LA PAROLE À CEUX QUI Y VIVENT
Norbert Rauber
«Je suis né à Sion, mais j’habite ici depuis l’âge de mes cinq ans. Mon père avait restauré une maison datant de 1788 à Pravidondaz. Je n’ai plus quitté le village», commente Norbert Rauber. Cet instituteur fraîchement retraité effectue toujours des remplacements et du coaching pour les étudiants de la Haute école pédagogique. Le Salins de ses jeunes années était typique de l’environnement rural d’altitude en Valais. Chaque famille possédait son coin de campagne et, souvent, du bétail. Neuf enfants sur dix n’allaient jamais en vacances. Durant leurs (très) longues pauses estivales qui s’étendaient de fin mai à début septembre, ils aidaient leurs parents aux travaux des champs. Parmi les loisirs figuraient le chant, le foot (le club local a disparu aujourd’hui) et bien sûr le ski. Rappelons que les champions internationaux Sylviane Berthod et Steve Locher sont natifs du lieu. «Dans l’ancienne école, il n’y avait qu’un seul fourneau à mazout par classe. Elle n’offrait que très peu de confort. Le nouveau centre scolaire avec ses grandes salles lumineuses et sa halle de gymnastique a métamorphosé la pratique de mon métier», souligne Norbert Rauber. Aujourd’hui, une population venue non seulement de Sion, mais aussi de Nendaz s’est établie dans l’un ou l’autre des quelque 15 hameaux qui composent Salins.
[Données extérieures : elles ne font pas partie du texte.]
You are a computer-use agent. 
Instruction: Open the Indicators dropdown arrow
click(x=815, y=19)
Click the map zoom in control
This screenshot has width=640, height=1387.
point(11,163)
Le panorama et la tranquillité constituent leurs principales motivations. Le seul bémol tient à l’espacement des différents quartiers, ce qui ne favorise pas la vie villageoise. Il existe bien un café, mais l’ouverture d’une épicerie serait souhaitable afin d’offrir un lieu de rencontre fixe où consolider ces liens.
Un nom à géométrie variable

Du point de vue purement administratif, les archives dont nous disposons font toutes référence à Salins en tant que commune et paroisse du District et du Décanat de Sion. Ces documents recensent par contre de nombreuses et subtiles variations de l’orthographe du nom de ce village. Ces mutations incluent successivement les déclinaisons «Salen» en 1227, «Salein» en 1232; «Salayn», «Saleyn» et Salens vers 1250, de même que «Salaig» à la fin du XIIe siècle. Puis, on croise «Salino» en 1308, «Salens» en 1333, «Saleyns» en 1338, «Salinis» en 1346, «Salins» en 1352, «Salens» en 1438 et «Sallens» en 1484. Par la suite, on rencontre tantôt les formes «Salens», «Sallens» et, rarement, «Salin». Notre contemporain «Salins» s'impose quant à lui à partir de 1831.
Claire-Lise Bonvin-Ecoffey
Elle n’est pas native du lieu, mais cette experte comptable indépendante vit tout de même depuis 1996 à Turin. Ce statut lui donne du recul par rapport aux évolutions récentes, à commencer par la fusion : «Même en tant qu’habitante de la Commune de Salins, je me suis toujours sentie à ma place à Sion. La capitale nous a accueillis à bras ouverts. Nous avons été entendus par les autorités qui se sont engagées en faveur de notre intégration», précise-t-elle. En sa qualité d’élue, puis de présidente du conseil général sédunois, Claire-Lise Bonvin-Ecoffey a pu suivre ce processus de près.
Mis à part les rares réticences de certains liées à la nécessité de se rendre en ville pour effectuer leurs démarches administratives, le bilan qu’elle-même en tire est très positif: «Nous sommes enchantés par l'encadrement scolaire que nous a apporté la fusion, ainsi que par les moyens dont des services tels que celui de l'édilité nous font bénéficier. Nos enfants ont maintenant accès à de multiples activités parascolaires. Un bus vient les chercher à Salins et les y ramène. La Ville de Sion a de surcroît mis à notre disposition l’ancienne poste comme salle pour nos sociétés locales. Nous la gérons nous-mêmes», se félicite-t-elle.